• _Aim of the task_
Could you output exactly the lines from the one containing "Colores (827, 359)" through the end of the records below, and nothing more?
Records provided START
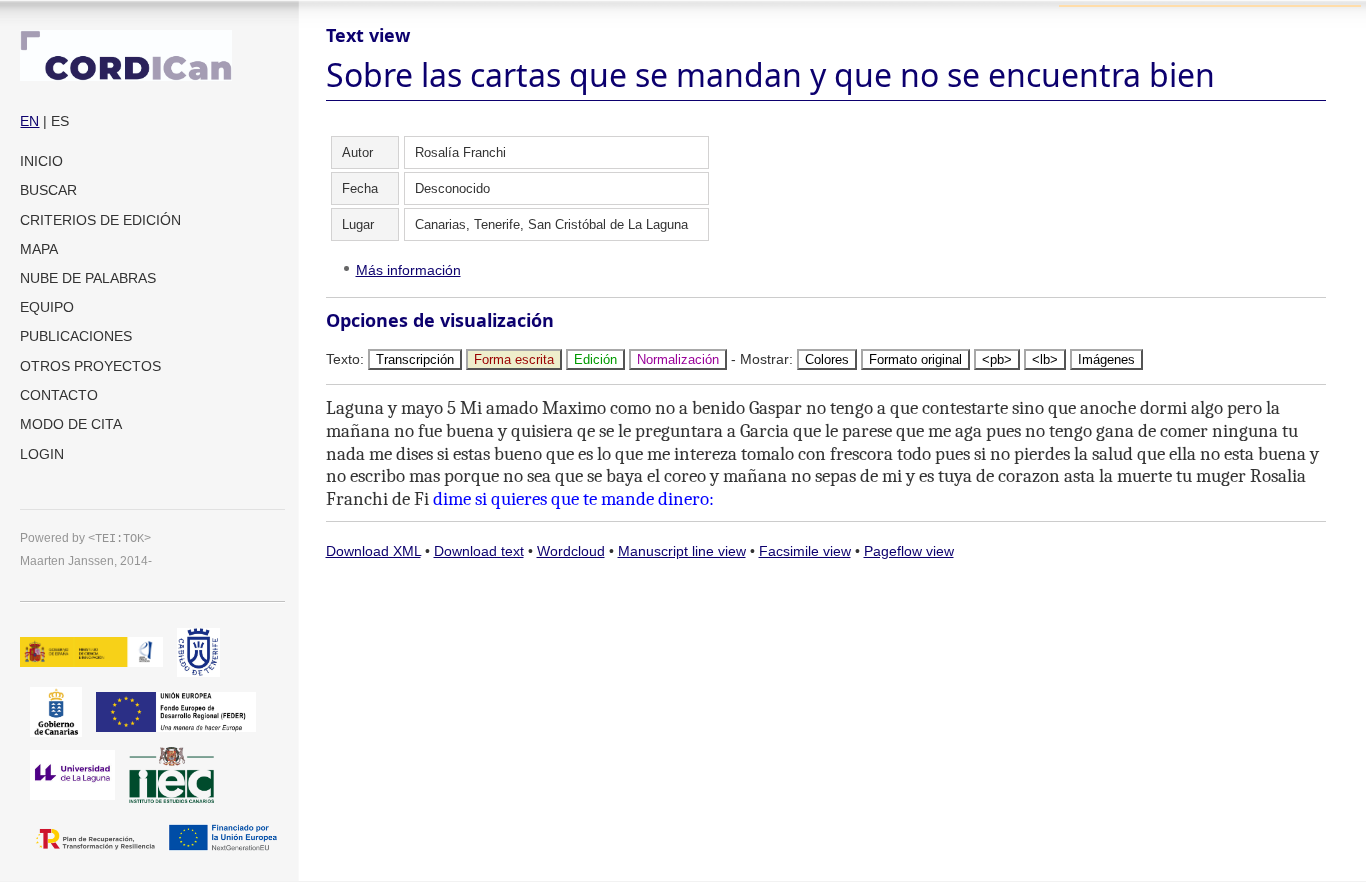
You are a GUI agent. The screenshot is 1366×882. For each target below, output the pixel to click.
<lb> (1045, 359)
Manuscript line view (682, 551)
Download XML (373, 551)
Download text (479, 551)
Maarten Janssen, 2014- (86, 560)
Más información (408, 270)
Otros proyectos (90, 366)
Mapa (39, 249)
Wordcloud (571, 551)
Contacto (59, 395)
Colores (827, 359)
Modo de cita (71, 424)
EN (29, 121)
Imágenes (1106, 359)
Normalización (678, 359)
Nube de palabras (88, 278)
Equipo (47, 307)
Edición (595, 359)
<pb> (997, 359)
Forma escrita (514, 359)
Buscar (48, 190)
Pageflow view (909, 551)
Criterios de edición (100, 220)
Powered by (85, 537)
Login (42, 454)
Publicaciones (76, 336)
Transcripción (415, 359)
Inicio (41, 161)
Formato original (915, 359)
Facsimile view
Records provided END
• _Result of this task_
Colores (827, 359)
Modo de cita (71, 424)
EN (29, 121)
Imágenes (1106, 359)
Normalización (678, 359)
Nube de palabras (88, 278)
Equipo (47, 307)
Edición (595, 359)
<pb> (997, 359)
Forma escrita (514, 359)
Buscar (48, 190)
Pageflow view (909, 551)
Criterios de edición (100, 220)
Powered by (85, 537)
Login (42, 454)
Publicaciones (76, 336)
Transcripción (415, 359)
Inicio (41, 161)
Formato original (915, 359)
Facsimile view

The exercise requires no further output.